Records from a data collection:
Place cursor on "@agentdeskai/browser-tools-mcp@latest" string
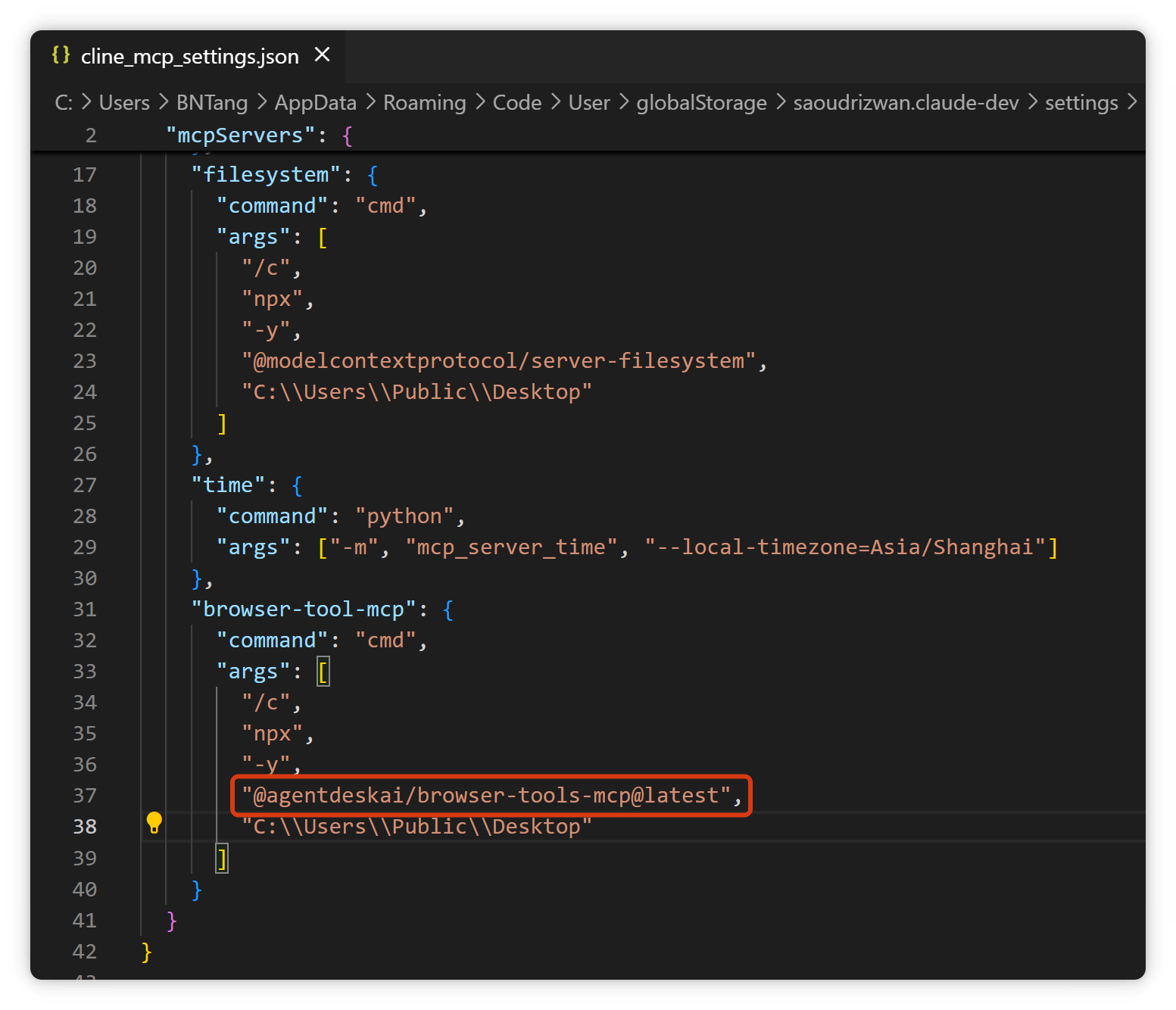 (x=486, y=795)
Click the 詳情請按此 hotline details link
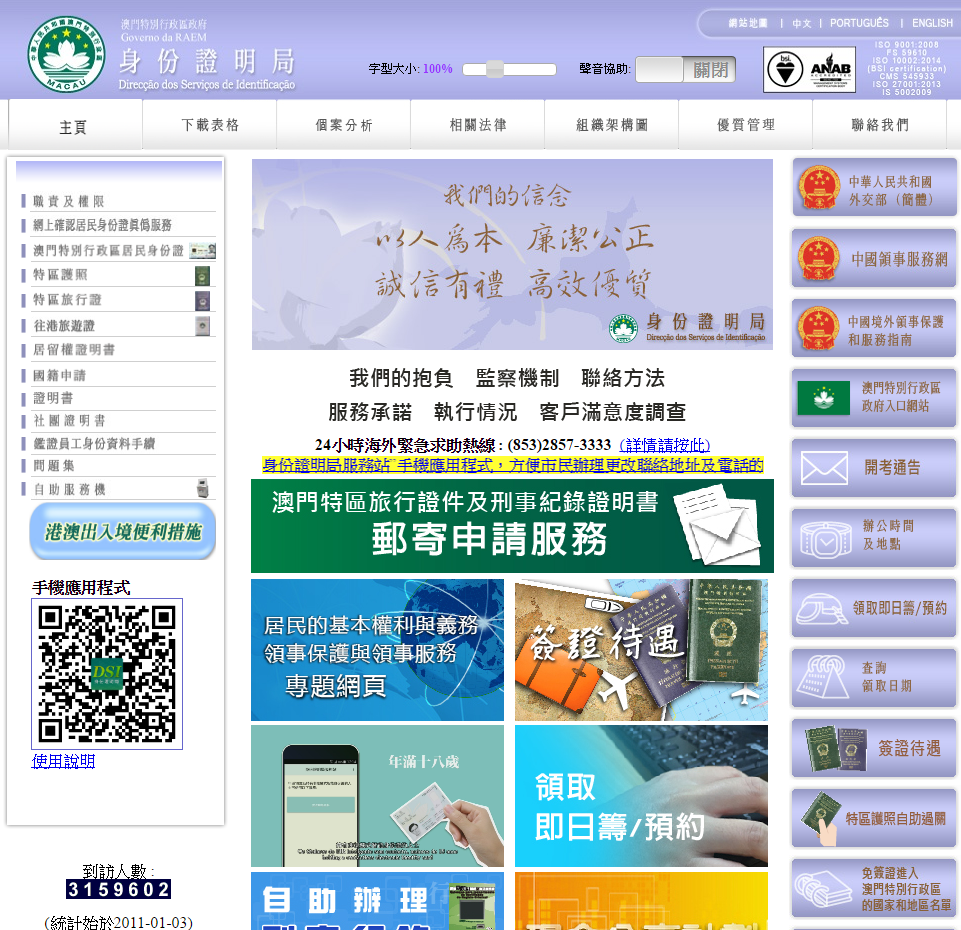 (665, 445)
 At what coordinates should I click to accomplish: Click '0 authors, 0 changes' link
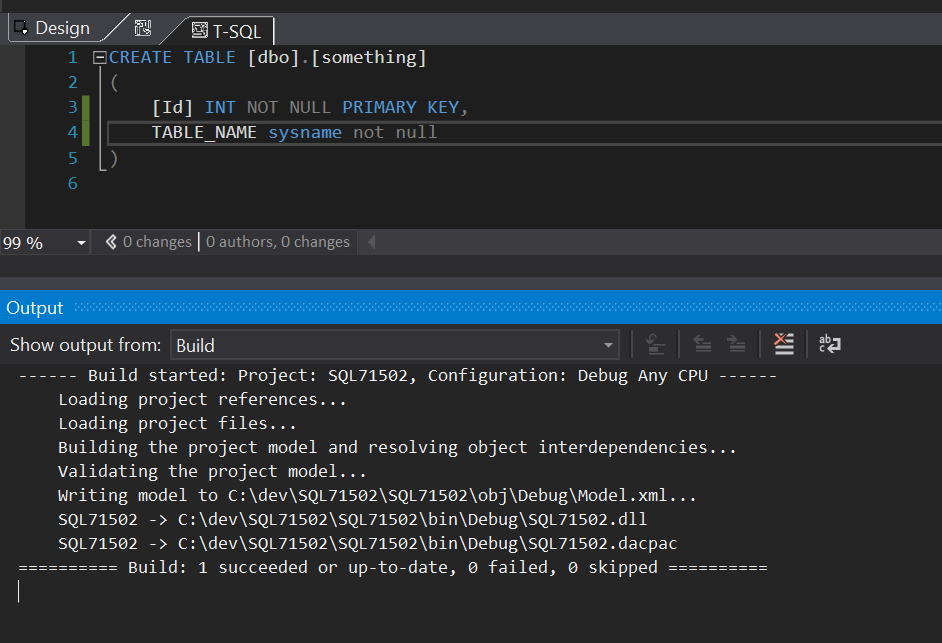coord(278,242)
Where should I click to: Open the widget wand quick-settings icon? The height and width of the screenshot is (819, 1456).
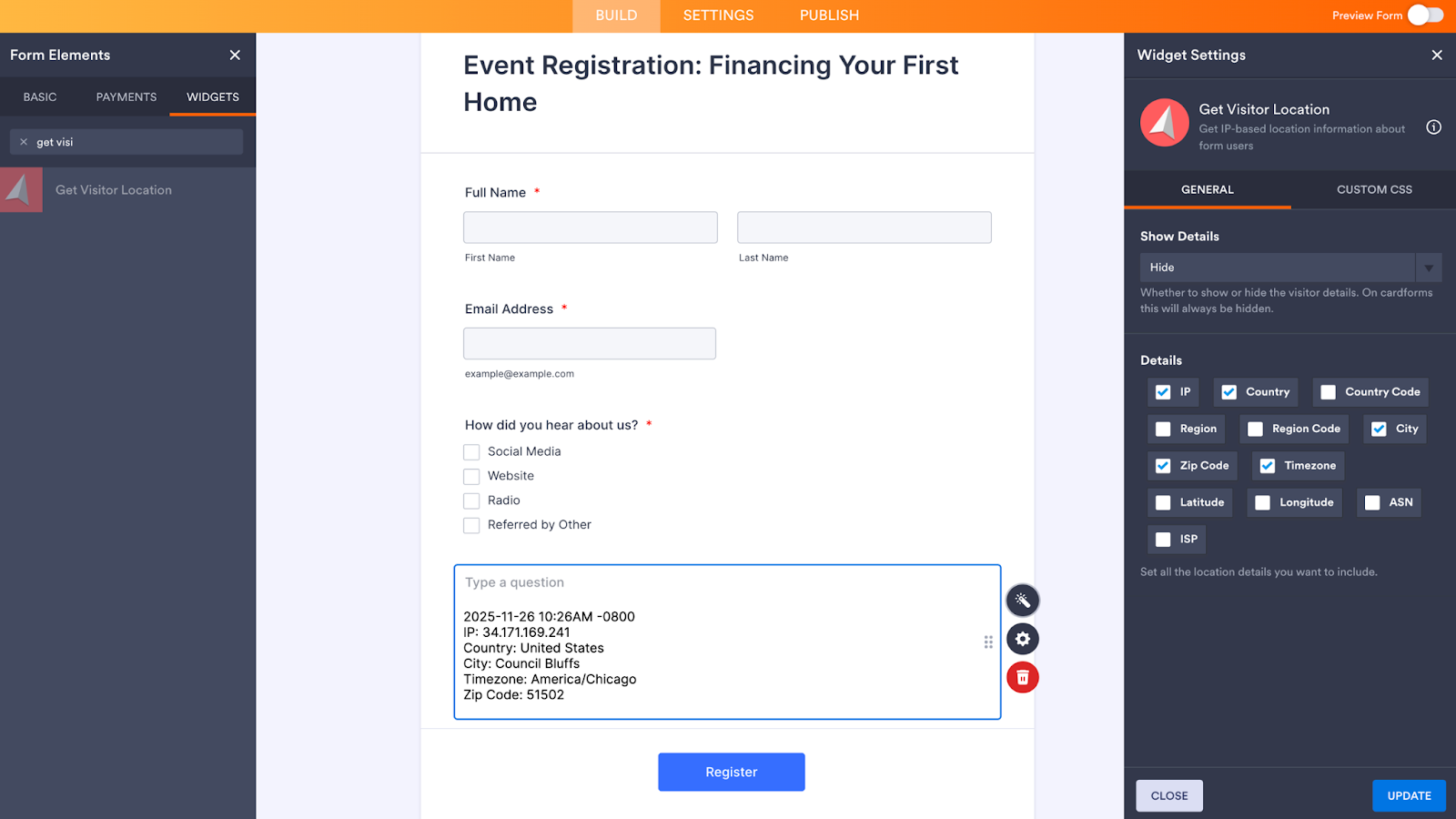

* Work item: All that belongs in the answer is the lines from the line with "At what coordinates" through the closing line of the entries, inclusive, transcribed exactly and free of pictures.

* Expected answer:
 At what coordinates should I click to accomplish: Click '0 authors, 0 changes' link
coord(278,242)
Where should I click to: Open the widget wand quick-settings icon? The height and width of the screenshot is (819, 1456).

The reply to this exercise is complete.